Which statement best describes reassessment in CAD care?

a
It signals initial treatment failure
Reassessment is expected, not failure.
b
It reflects diagnostic uncertainty
Diagnosis may be secure.
c
It is only necessary after relapse
Waiting for relapse risks harm.
d
It is a routine therapeutic step in chronic disease
Longitudinal diseases require periodic realignment.
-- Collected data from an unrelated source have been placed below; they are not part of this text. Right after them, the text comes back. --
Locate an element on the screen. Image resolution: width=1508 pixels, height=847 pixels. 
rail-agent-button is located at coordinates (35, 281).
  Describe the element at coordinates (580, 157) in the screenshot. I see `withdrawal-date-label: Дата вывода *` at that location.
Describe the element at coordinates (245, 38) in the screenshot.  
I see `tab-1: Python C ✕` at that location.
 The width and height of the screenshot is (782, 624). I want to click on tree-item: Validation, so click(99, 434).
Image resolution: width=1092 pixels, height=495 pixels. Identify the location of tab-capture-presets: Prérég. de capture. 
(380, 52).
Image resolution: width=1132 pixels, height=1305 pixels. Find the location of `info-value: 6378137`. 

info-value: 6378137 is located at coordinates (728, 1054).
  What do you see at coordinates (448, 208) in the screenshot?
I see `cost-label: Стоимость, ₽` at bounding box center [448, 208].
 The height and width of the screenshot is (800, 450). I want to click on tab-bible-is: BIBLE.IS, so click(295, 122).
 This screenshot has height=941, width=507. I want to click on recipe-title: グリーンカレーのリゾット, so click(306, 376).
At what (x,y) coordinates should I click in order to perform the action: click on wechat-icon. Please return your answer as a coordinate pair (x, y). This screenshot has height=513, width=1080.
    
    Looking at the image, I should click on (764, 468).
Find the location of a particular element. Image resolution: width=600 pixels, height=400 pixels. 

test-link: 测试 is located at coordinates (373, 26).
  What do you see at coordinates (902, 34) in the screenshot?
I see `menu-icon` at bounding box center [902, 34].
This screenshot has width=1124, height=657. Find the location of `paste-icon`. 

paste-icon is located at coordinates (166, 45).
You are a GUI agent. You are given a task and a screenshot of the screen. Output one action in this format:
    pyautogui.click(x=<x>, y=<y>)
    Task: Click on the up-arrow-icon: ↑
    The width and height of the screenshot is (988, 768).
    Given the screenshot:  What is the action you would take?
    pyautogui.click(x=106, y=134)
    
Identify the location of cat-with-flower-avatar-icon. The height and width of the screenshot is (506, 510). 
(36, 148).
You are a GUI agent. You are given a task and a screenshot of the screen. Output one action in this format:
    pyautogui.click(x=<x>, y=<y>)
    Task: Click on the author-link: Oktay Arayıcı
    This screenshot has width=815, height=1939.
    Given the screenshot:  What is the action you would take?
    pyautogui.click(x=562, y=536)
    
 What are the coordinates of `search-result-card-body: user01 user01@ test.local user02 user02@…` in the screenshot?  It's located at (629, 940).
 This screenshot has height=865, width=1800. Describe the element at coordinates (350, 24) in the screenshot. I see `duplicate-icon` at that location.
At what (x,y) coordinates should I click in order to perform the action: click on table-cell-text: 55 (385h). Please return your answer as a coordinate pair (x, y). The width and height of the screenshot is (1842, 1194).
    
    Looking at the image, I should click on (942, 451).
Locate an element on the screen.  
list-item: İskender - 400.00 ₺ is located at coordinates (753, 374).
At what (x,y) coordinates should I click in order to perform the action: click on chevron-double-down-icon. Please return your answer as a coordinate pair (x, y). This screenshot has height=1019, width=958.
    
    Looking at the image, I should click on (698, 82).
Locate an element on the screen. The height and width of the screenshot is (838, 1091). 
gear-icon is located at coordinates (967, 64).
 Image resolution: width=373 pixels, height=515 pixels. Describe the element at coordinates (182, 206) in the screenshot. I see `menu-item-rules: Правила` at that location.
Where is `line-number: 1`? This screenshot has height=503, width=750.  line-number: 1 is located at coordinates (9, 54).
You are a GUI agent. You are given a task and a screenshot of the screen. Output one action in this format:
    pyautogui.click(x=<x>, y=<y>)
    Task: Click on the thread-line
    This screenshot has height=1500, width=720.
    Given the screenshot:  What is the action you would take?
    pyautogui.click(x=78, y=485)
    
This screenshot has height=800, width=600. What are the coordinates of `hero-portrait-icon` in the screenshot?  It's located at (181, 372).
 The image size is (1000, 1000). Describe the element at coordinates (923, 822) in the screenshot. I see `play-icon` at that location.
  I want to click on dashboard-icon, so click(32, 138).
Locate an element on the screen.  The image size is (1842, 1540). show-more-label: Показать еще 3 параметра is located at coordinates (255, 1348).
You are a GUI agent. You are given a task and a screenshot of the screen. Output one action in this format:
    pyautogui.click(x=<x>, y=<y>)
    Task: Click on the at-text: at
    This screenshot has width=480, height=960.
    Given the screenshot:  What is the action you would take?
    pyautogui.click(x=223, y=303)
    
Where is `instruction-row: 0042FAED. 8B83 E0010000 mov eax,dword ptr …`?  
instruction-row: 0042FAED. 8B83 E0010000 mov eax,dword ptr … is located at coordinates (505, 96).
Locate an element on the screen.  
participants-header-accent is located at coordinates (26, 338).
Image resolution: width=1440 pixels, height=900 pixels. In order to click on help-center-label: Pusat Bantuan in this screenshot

A patient observed for 2 years develops increasing transfusion needs and worsening cold-induced pain. What does this change most clearly indicate?

a
Observation was incorrect from the start
Observation may have been appropriate earlier.
b
A gradual evolution in disease expression requiring reassessment
The key signal is changing trajectory, which prompts reassessment of strategy.
c
The disease has suddenly transformed biologically
Abrupt transformation is not required to justify reassessment.
d
Treatment is now mandatory regardless of preference
Decisions still require judgment.

Which principle best captures expert longitudinal management?

a
Treat aggressively early to prevent complications
Aggression is not always appropriate.
b
Maintain initial therapy unless relapse occurs
Static therapy ignores change.
c
Adjust therapy whenever biology or priorities change
Strategy must track evolving context.
d
Follow a standard sequence for all patients
No single sequence fits all patients.

A patient achieves stable hemoglobin on complement inhibition and asks whether therapy can be stopped. What is the most accurate response?

a
Complement inhibition can be stopped once hemoglobin stabilizes
b
Control usually persists only while therapy continues
c
All CAD therapies require indefinite treatment
d
Discontinuation should be attempted annually

A patient on complement inhibition develops slowly rising transfusion requirements over months, yet therapy is unchanged. This most likely represents:

a
Appropriate observation
b
Therapeutic inertia
c
Permanent treatment failure
d
Expected plateau

A patient begins clone-directed therapy while continuing complement inhibition to maintain stability during induction. This approach is best described as:

a
Sequential logic with intentional overlap
b
Redundant therapy
c
True combination therapy
d
Diagnostic uncertainty

Sort each feature into the correct category:

Accepts delayed benefit
Requires ongoing therapy
May allow treatment-free intervals
Targets pathogenic clone
Bridges unstable periods
Prioritizes speed
Cold avoidance
Control
Modification
Supportive

Match each concept to its clinical implication:


Observation
Complement inhibition
Clone-directed therapy
Treatment risk exceeds burden
Rapid stabilization
Durability potential
Correct! Sorry, Incorrect.

Closing Note

Cold agglutinin disease is not managed by selecting the right drug once.
It is managed by repeatedly asking the right question.

Expert care lies not in choosing therapy, but in recognizing when the clinical question has changed.